Le master, superbement restauré, ne présente que d’infimes défauts. Le transfert est très bon, même si l’on ressent un très léger effet de fourmillement numérique. Les contrastes sont excellents, le noir et blanc resplendissants. Les noirs sont profonds, les blancs bien équilibrés et la palette de gris riche et précise.

Son

La piste sonore originale est claire, dynamique, sans défaut de saturation ou de souffle. C’est d’autant plus étonnant que les conditions techniques de prises de sons étaient loin d’être optimales. La piste française est par contre plus étouffée, les voix sous-mixées ou au contraire saturant quelque peu.

Suppléments

Le chaînon manquant (11 mn)
Introduction au film Le Petit fugitif par Alain Bergala. Critique cinéma (notamment aux Cahiers du Cinéma) et enseignant à la Fémis, Bergala replace le film dans son contexte cinématographique. Il explique dans ce bonus que Le Petit fugitif est avec Monika, l’une des deux oeuvres de la modernité apparaissant entre ces deux grandes vagues que sont le néoréalisme italien (1945-1948) et la Nouvelle Vague (1959-1962). Entre ces mouvements de groupes, ces deux films hors normes réalisés par des cinéastes isolés constituent un nœud méconnu de la modernité cinématographique. Bergala évoque de manière synthétique et précise la genèse du film, ses partis pris de mise en scène, ses innovations techniques. Il met en avant ce que Le Petit fugitif a eu comme incidence sur les premiers films de Truffaut et de Godard. Une introduction passionnante, précise et documentée qui replace parfaitement le film dans l’histoire des mouvements esthétiques du septième art.

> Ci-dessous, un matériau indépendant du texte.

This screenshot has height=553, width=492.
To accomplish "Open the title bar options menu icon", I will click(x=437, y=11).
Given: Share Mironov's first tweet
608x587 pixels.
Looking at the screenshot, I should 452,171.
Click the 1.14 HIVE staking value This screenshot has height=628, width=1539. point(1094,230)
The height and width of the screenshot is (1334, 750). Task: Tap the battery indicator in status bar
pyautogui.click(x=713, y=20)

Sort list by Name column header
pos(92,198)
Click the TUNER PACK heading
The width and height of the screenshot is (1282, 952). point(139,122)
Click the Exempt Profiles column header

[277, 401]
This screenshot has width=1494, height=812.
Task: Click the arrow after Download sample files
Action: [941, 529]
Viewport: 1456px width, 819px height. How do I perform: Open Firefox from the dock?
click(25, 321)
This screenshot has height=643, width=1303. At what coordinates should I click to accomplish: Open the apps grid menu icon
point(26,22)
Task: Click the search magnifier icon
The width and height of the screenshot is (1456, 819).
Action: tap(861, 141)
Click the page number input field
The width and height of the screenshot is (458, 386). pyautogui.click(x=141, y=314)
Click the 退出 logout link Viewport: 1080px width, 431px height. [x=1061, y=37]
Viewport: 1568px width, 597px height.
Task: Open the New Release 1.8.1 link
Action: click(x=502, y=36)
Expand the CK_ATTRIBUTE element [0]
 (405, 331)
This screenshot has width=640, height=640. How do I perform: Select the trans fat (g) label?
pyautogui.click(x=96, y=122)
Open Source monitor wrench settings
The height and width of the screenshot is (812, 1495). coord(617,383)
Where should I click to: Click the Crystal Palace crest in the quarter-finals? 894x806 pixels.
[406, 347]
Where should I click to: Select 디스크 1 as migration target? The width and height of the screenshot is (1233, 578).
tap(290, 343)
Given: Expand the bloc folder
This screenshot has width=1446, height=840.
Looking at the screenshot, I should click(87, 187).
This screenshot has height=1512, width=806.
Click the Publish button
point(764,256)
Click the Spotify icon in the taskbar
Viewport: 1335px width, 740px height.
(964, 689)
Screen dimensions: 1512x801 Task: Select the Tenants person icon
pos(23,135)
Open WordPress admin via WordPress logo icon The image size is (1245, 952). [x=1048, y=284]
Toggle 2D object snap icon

Morris Engel, l’indépendant (29 mn)
Mary Engel, la fille de Morris Engel et Ruth Orkin, mène ce documentaire biographique sur son père. Ce film vaut surtout par les innombrables clichés de Morris Engel et les documents iconographiques (photos de tournage, couvertures de journaux, affiches de films…) qui le ponctuent, sa réalisation étant par ailleurs des plus classiques. Il devient même anecdotique lorsqu’il se concentre sur la vie de famille, mais les films 16 mm tournés par Morris Engel sont là pour réveiller un doux sentiment de nostalgie. La seconde partie (après l’introduction biographique de Mary Engel) est constituée d’une interview de Morris Engel en 2000 à l’occasion d’une exposition consacrée à son travail de photographe et à celui de Ruth Orkin. Engel y évoque son approche de l’image fixe et la philosophie de l’instant volé qui prime dans son travail. Il revient sur la Photo League, le Feature Group ou encore le « projet Harlem ». Dans la troisième partie, consacrée au Petit fugitif, Foster Hirsch, historien du cinéma, replace à la manière de Bergala le film dans son contexte. Morris Engel est également convié pour parler du tournage, de Coney Island, de l’influence de Paul Strand. Un saut dans le temps nous emmène en 1996 à Coney Island où Morris Engel et Richard Andrusco partagent quelques souvenirs du film. Andrusco foule les lieux empruntés quarante-trois ans plus tôt par le petit Joey, montage un brin facile mais au final assez touchant. La dernière partie se concentre sur Lovers & Lollipop et Weddings & Babies, les deux films suivants du cinéaste, occasion pour D.A. Pennebaker, Richard Leacock et Albert Maysles de payer leurs dettes à Morris Engel.

Bande-annonce d’époque (1mn47)
Démarrant sur des cartoons et de multiples slogans, cette bande-annonce met d’abord l’accent sur Coney Island (« Seen as you’ve never seen it… in ») puis sur les facéties et le charme de Joey : « He’s ruthless… He’s rough… But you’ll want him for your own when you see… Richie Andrusco ! »

Bande-annonce pour la réédition en salles de 2009 (1mn 14).
Celle-ci s’ouvre sur une citation de Truffaut et se révèle bien plus cinéphile. Les plans les plus travaillés visuellement, les mouvements de caméra et les expérimentations y sont mis en avant. Les années sont passées et Le Petit fugitif, « one of the funniest picture produced in the US » comme l’indiquait le slogan du Time repris dans la bande-annonce originale, est devenu le père de la Nouvelle vague !

Le Carnet du film en images
Ruth Orkin a sélectionné des images du film et en a constitué un petit livret aujourd’hui reproduit par Carlotta. 36 pages qui reproduisent les grandes lignes du film à partir d’un montage de photos et de reprises de dialogues. Anecdotique mais très agréable à parcourir.